Personal information
- Full name: Andrew Maloney
- Nationality: New Zealand
- Born: 2 June 1990 (age 36)

Sailing career
- Sport: Sailing
- Class: Finn

Medal record
Sailing
Representing New Zealand
World Championships
| Gold medal – first place | 2021 Porto, POR | Finn |
| Gold medal – first place | 2008 Auckland, NZL | Laser Radial |
| Bronze medal – third place | 2012 Newport, USA | Melges 32 |
| Bronze medal – third place | 2008 Boltenhagen, GER | Laser |
| Bronze medal – third place | 2006 Garda, ITA | Splash |
| Bronze medal – third place | 2005 Puck, POL | Splash |

= Andy Maloney =

New Zealand sailor (born 1990)

Andrew Maloney (born 2 June 1990) is a New Zealand professional sailor born on 2 June 1990.

==Sailing career==
From the Murrays Bay Sailing Club, he finished third in both the 2005 and 2006 World Championships in the Splash class.

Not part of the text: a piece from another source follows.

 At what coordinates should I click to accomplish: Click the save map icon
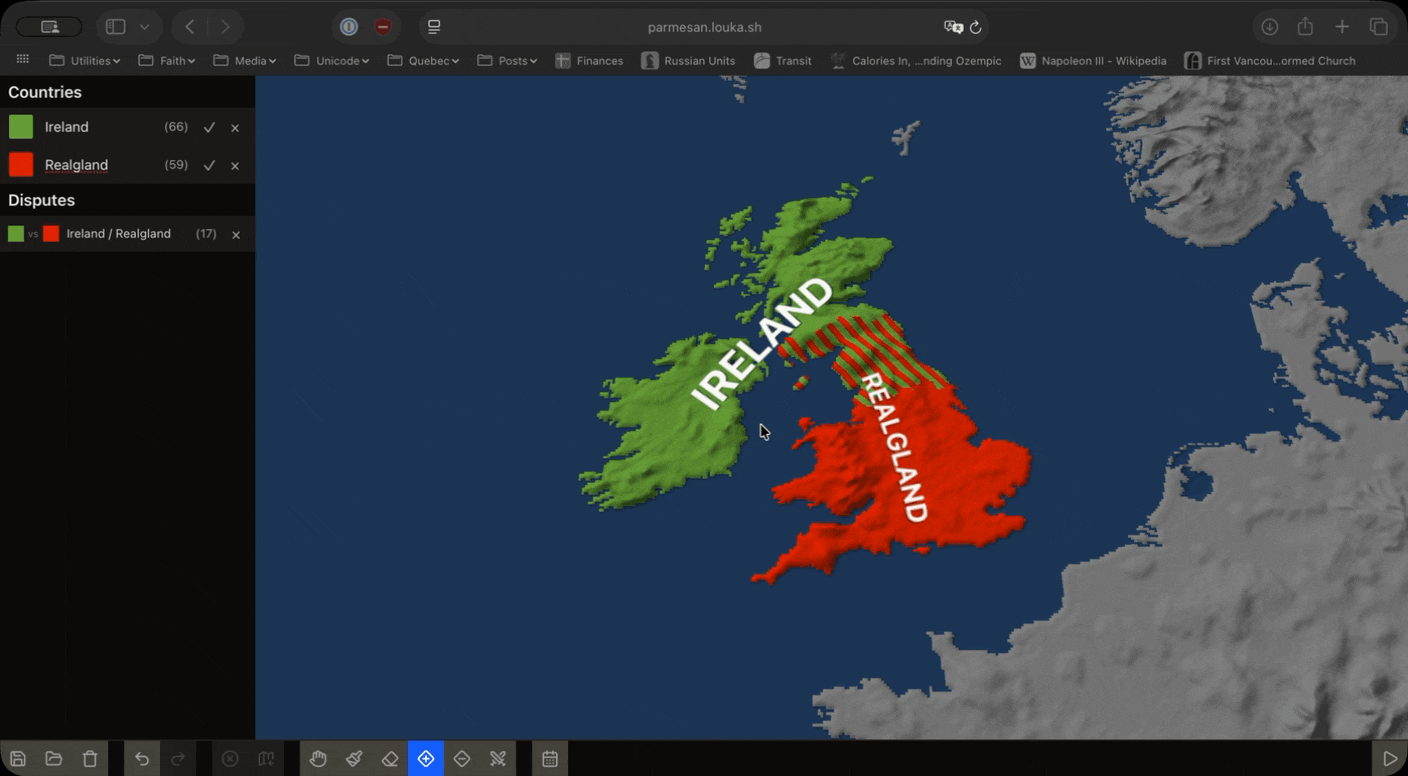(18, 759)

He finished 13th in the 2011 ISAF Sailing World Championships in a Laser, he then finished third at the 2012 Laser World Championships. He also sailed for Oman Sail in the 2012 Extreme Sailing Series. At the 2013 America's Cup, Maloney was part of the New Zealand team that won the Youth America's Cup, sailing alongside Peter Burling, Blair Tuke and Guy Endean.

He attempted to qualify for the 2016 Summer Olympics in the Laser class, but missed out on a spot in the New Zealand Olympic team to eventual bronze medallist, Sam Meech. His sister, Alex Maloney, is a professional sailor who won Silver at the 2016 Summer Olympics in a 49erFX with Sam Meech's sister, Molly.

Maloney joined Team New Zealand in November 2016. He added 10 kg in muscle to bulk up for a grinding role on the boat. The role turned out to be as a "cyclor", after Team New Zealand decided to install pedal powered grinders. Maloney was part of the crew that won the 2017 America's Cup.